Yah just have no clue.

Would you accept that a long haired hippie wierdo freak could have his bellybutton summarily kicked for stepping into a goat roper bar in San Antonio circa 1972?

Yah. I got spit on. Almost as bad, the jeering. The 'fingers'. Food thrown at me. At LAX I got hit between the shoulder blades by a 3' tall waiting room ash tray.  Had a filthy bathroom trash can dumped over the stall door in a bathroom on me    at O'hare.

The uniform was a symbol. Like long hair was a symbol. A statement. People were into 'statements' back then. And Hanoi Jane, being a very vocal, very public mouthpiece of disrespect for servicemen was a symbol. A statement.



"If 200 people marched on Washington, they made it 200,000. We learned how to deal with the numbers. Of course, every protest, every anti-war speech made by a person such as McGovern, Jane Fonda, Galbraith, all of those only encouraged the Vietnamese, prolonged the war, worsened our condition and cost the lives of more Americans on the battlefield." - Robinson Risner, POW, 1965-1973, quoted in VIETNAM: A Television History Peace is at Hand (1968-1973) Transcript

Nash, this vacant headed ***** killed GI's just as sure as if she pulled the trigger herself. The bile and disgust that wells up when I see either her or Kerry is still as acrid and sickening as it was 35 years ago. And I am not at all fooled by McCain.. who has run the gamit from hero to baffoon and political tool before my own eyes.

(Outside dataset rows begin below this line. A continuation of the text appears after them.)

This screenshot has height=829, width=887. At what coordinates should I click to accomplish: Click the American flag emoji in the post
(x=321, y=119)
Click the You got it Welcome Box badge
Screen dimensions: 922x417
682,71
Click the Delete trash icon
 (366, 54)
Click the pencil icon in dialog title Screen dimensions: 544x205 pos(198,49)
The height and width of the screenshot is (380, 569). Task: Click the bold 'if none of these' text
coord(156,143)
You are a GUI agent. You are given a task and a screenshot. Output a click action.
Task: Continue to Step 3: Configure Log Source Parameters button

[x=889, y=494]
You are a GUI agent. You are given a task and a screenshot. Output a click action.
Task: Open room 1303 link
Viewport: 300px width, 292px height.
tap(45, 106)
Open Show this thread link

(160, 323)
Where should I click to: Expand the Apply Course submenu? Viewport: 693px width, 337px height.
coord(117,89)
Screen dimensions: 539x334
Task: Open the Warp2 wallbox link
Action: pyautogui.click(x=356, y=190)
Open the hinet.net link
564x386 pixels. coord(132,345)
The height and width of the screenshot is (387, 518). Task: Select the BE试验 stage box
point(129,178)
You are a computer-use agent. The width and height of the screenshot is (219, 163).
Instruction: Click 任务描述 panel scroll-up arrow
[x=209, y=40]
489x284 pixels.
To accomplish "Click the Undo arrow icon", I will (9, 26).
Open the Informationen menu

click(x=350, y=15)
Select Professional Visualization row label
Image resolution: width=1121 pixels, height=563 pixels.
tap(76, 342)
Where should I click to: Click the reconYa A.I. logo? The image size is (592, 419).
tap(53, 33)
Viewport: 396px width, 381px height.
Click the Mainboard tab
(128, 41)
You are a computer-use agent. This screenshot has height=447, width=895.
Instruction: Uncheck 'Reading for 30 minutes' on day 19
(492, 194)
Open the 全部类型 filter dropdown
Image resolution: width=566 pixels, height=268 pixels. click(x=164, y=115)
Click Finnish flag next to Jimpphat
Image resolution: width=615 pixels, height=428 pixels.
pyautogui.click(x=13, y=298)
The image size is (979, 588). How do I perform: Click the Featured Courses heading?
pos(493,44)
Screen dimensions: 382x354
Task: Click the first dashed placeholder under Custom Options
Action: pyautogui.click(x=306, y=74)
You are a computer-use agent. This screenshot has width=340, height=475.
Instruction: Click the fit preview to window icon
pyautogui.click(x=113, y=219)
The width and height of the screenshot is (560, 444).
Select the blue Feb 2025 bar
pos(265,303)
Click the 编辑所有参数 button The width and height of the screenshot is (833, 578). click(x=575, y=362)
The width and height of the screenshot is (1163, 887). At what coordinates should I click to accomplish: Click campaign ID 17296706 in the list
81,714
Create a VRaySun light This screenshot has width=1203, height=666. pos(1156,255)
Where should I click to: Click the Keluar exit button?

"In a debriefing following his years of imprisonment and torture in Vietnam, Arizona Sen. John McCain said he felt 'hatred' for antiwar activists like Jane Fonda who traveled to Hanoi, and feared 'becoming violent' if he met them, according to a never-released Pentagon report reviewed by Newsweek." - Dec. 19, 1999, /PRNewswire/.

Henh. And, right here, right now.. the effectiveness of these 'tools' has spawned more.. well meaning guys that could actually postulate 'hey, did it ever really happen.. I mean.. is it documented??" Fer crissakes, are you that damn blind, dumb, and stupid; Nash?

"The GRU and KGB helped fund just about every antiwar movement and organization in America and abroad... What will be a great surprise to the American people is that GRU and KGB had a larger budget for antiwar propaganda in the United States than it did for economic and military support to the Vietnamese." - Russian defector Staanislov Lunev in 'Through the Eyes of the Enemy'(page 78).

But oh, no.. we musn't condemn the actions of Hanoi Jane.. or Jane herself for  doing what she thought was right.. it's not PC to hold people responsible over their entire lifetimes for what they did in their 20's.. after all, we've all done things as kids we'd never do now, right?

Really? What's the penalty for offering aid and comfort to the Enemy in this country these days? Clebrity?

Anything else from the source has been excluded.